--- 제공 데이터 ---
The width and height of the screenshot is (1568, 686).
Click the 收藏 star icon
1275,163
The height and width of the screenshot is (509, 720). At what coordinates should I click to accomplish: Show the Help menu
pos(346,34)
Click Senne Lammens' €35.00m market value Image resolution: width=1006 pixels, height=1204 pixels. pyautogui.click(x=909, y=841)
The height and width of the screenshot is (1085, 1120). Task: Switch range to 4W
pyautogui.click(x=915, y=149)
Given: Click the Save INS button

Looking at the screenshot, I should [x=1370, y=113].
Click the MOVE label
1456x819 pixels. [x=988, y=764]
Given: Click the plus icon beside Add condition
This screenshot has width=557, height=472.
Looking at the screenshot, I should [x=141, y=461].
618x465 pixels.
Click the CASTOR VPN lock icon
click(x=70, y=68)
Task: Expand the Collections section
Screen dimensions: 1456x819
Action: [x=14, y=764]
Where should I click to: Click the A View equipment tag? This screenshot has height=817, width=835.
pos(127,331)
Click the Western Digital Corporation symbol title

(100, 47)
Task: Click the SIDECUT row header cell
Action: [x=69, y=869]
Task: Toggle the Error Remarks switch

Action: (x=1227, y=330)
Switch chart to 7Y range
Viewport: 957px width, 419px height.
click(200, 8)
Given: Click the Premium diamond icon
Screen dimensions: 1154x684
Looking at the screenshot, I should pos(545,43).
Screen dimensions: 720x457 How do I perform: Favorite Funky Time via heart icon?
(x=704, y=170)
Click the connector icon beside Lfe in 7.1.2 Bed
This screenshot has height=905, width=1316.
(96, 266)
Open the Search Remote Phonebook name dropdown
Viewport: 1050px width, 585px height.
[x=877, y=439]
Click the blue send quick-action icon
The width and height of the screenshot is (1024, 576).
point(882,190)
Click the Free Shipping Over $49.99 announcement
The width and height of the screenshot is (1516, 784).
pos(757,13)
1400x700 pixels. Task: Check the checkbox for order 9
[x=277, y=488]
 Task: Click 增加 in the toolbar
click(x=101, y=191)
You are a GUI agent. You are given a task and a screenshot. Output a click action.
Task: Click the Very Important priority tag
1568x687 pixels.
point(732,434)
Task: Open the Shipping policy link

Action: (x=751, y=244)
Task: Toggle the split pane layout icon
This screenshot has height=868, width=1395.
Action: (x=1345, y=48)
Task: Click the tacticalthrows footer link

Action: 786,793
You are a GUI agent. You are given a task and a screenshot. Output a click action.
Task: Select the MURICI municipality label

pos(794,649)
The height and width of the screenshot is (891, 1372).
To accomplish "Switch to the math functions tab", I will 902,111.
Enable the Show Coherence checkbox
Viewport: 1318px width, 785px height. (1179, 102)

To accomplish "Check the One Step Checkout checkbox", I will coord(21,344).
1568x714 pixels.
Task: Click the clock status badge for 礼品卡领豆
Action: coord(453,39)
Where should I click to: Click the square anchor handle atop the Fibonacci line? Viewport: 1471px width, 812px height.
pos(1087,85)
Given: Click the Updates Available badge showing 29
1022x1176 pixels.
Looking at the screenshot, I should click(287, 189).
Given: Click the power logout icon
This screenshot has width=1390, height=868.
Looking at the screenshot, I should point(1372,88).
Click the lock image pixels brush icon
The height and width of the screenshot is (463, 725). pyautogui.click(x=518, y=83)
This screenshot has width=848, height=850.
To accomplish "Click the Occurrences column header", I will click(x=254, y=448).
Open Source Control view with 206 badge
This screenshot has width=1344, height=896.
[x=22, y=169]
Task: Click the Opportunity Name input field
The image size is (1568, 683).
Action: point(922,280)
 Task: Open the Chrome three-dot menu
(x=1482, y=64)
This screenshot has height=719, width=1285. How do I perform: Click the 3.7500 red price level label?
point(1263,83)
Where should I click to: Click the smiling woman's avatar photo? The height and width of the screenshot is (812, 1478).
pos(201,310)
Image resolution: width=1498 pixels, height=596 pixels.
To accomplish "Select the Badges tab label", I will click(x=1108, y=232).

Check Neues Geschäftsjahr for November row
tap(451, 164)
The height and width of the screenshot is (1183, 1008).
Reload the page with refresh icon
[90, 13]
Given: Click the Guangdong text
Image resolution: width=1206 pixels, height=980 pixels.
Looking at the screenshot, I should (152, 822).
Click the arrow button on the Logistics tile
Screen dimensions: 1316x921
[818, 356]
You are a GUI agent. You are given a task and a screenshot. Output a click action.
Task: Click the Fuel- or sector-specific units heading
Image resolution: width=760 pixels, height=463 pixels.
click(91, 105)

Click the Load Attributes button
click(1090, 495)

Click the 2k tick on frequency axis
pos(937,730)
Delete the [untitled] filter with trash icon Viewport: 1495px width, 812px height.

--- 과제 목표 ---
위의 데이터 전체를 한 글자도 바꾸지 말고 그대로 다시 적으세요.

--- 과제 응답 ---
The width and height of the screenshot is (1568, 686).
Click the 收藏 star icon
1275,163
The height and width of the screenshot is (509, 720). At what coordinates should I click to accomplish: Show the Help menu
pos(346,34)
Click Senne Lammens' €35.00m market value Image resolution: width=1006 pixels, height=1204 pixels. pyautogui.click(x=909, y=841)
The height and width of the screenshot is (1085, 1120). Task: Switch range to 4W
pyautogui.click(x=915, y=149)
Given: Click the Save INS button

Looking at the screenshot, I should [x=1370, y=113].
Click the MOVE label
1456x819 pixels. [x=988, y=764]
Given: Click the plus icon beside Add condition
This screenshot has width=557, height=472.
Looking at the screenshot, I should [x=141, y=461].
618x465 pixels.
Click the CASTOR VPN lock icon
click(x=70, y=68)
Task: Expand the Collections section
Screen dimensions: 1456x819
Action: [x=14, y=764]
Where should I click to: Click the A View equipment tag? This screenshot has height=817, width=835.
pos(127,331)
Click the Western Digital Corporation symbol title

(100, 47)
Task: Click the SIDECUT row header cell
Action: [x=69, y=869]
Task: Toggle the Error Remarks switch

Action: (x=1227, y=330)
Switch chart to 7Y range
Viewport: 957px width, 419px height.
click(200, 8)
Given: Click the Premium diamond icon
Screen dimensions: 1154x684
Looking at the screenshot, I should pos(545,43).
Screen dimensions: 720x457 How do I perform: Favorite Funky Time via heart icon?
(x=704, y=170)
Click the connector icon beside Lfe in 7.1.2 Bed
This screenshot has height=905, width=1316.
(96, 266)
Open the Search Remote Phonebook name dropdown
Viewport: 1050px width, 585px height.
[x=877, y=439]
Click the blue send quick-action icon
The width and height of the screenshot is (1024, 576).
point(882,190)
Click the Free Shipping Over $49.99 announcement
The width and height of the screenshot is (1516, 784).
pos(757,13)
1400x700 pixels. Task: Check the checkbox for order 9
[x=277, y=488]
 Task: Click 增加 in the toolbar
click(x=101, y=191)
You are a GUI agent. You are given a task and a screenshot. Output a click action.
Task: Click the Very Important priority tag
1568x687 pixels.
point(732,434)
Task: Open the Shipping policy link

Action: (x=751, y=244)
Task: Toggle the split pane layout icon
This screenshot has height=868, width=1395.
Action: (x=1345, y=48)
Task: Click the tacticalthrows footer link

Action: 786,793
You are a GUI agent. You are given a task and a screenshot. Output a click action.
Task: Select the MURICI municipality label

pos(794,649)
The height and width of the screenshot is (891, 1372).
To accomplish "Switch to the math functions tab", I will 902,111.
Enable the Show Coherence checkbox
Viewport: 1318px width, 785px height. (1179, 102)

To accomplish "Check the One Step Checkout checkbox", I will coord(21,344).
1568x714 pixels.
Task: Click the clock status badge for 礼品卡领豆
Action: coord(453,39)
Where should I click to: Click the square anchor handle atop the Fibonacci line? Viewport: 1471px width, 812px height.
pos(1087,85)
Given: Click the Updates Available badge showing 29
1022x1176 pixels.
Looking at the screenshot, I should click(287, 189).
Given: Click the power logout icon
This screenshot has width=1390, height=868.
Looking at the screenshot, I should point(1372,88).
Click the lock image pixels brush icon
The height and width of the screenshot is (463, 725). pyautogui.click(x=518, y=83)
This screenshot has width=848, height=850.
To accomplish "Click the Occurrences column header", I will click(x=254, y=448).
Open Source Control view with 206 badge
This screenshot has width=1344, height=896.
[x=22, y=169]
Task: Click the Opportunity Name input field
The image size is (1568, 683).
Action: point(922,280)
 Task: Open the Chrome three-dot menu
(x=1482, y=64)
This screenshot has height=719, width=1285. How do I perform: Click the 3.7500 red price level label?
point(1263,83)
Where should I click to: Click the smiling woman's avatar photo? The height and width of the screenshot is (812, 1478).
pos(201,310)
Image resolution: width=1498 pixels, height=596 pixels.
To accomplish "Select the Badges tab label", I will click(x=1108, y=232).

Check Neues Geschäftsjahr for November row
tap(451, 164)
The height and width of the screenshot is (1183, 1008).
Reload the page with refresh icon
[90, 13]
Given: Click the Guangdong text
Image resolution: width=1206 pixels, height=980 pixels.
Looking at the screenshot, I should (152, 822).
Click the arrow button on the Logistics tile
Screen dimensions: 1316x921
[818, 356]
You are a GUI agent. You are given a task and a screenshot. Output a click action.
Task: Click the Fuel- or sector-specific units heading
Image resolution: width=760 pixels, height=463 pixels.
click(91, 105)

Click the Load Attributes button
click(1090, 495)

Click the 2k tick on frequency axis
pos(937,730)
Delete the [untitled] filter with trash icon Viewport: 1495px width, 812px height.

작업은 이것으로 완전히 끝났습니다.